Предложенный фрагмент →
======
К теории театра - Страница 51
13. Язык и стиль
В ощущение зрителю дана форма. Но чтобы эта театральная материя стала действительностью, она должна быть воплощена в каком-то «веществе». А единственным веществом, из которого форма может быть слеплена, в котором только и может быть реализован всякий театральный текст, когда мы рассматриваем его как форму, является язык. Безъязыкого театра не бывает.
Театральный язык, как всякий язык — какой-то. От прочих он отличается функционально: он язык искусства, а не науки или жизни, он приспособлен для того, чтобы на нем выговаривались художественные образы; он язык рода: его знаки не застывший мрамор, не записанные слова, не краски на полотне и т. п., он состоит большею частью из меняющихся или одновременных разнообразных движений человеческого тела, лица, когда оно есть, движений куклы и тени, из сложно составленных интонаций говорения, речитатива или пения и т. д. Это значит, что он всегда еще и язык вида. Театральный язык различается по тому, какой принадлежит эпохе; если содержание, которое он выговаривает, сочинено — он язык какой-то индивидуальности. Словом, у языка театра много характеристик, и важно, что все они без исключения содержательны: если мы догадываемся, что попали именно а театр, самым надежным подтверждением нашей проницательности оказывается театральный язык. Здесь на языке действования выговариваются смыслы драматического действия.
======
Исходные данные →

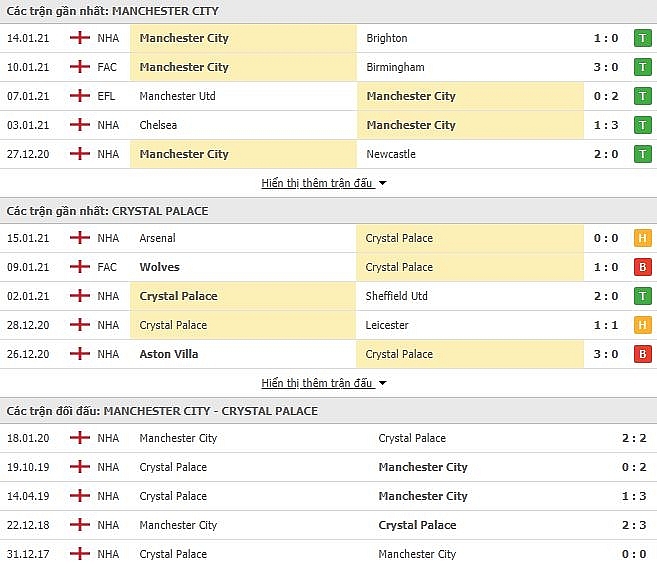Expand more Crystal Palace matches dropdown arrow
657x564 pixels.
coord(382,383)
======
Письменное задание A →
Процитируйте отрывок из фрагмента о театральном языке: начните с места, где стоят слова «К теории театра», и остановитесь после слов «театра не бывает.».
Письменное задание B →
Что, согласно фрагменту о театральном языке, является единственным веществом, из которого может быть слеплена форма?
Материал здесь никакой роли не играет.

Итоговый ответ A →
К теории театра - Страница 51
13. Язык и стиль
В ощущение зрителю дана форма. Но чтобы эта театральная материя стала действительностью, она должна быть воплощена в каком-то «веществе». А единственным веществом, из которого форма может быть слеплена, в котором только и может быть реализован всякий театральный текст, когда мы рассматриваем его как форму, является язык. Безъязыкого театра не бывает.

Итоговый ответ B →
Язык.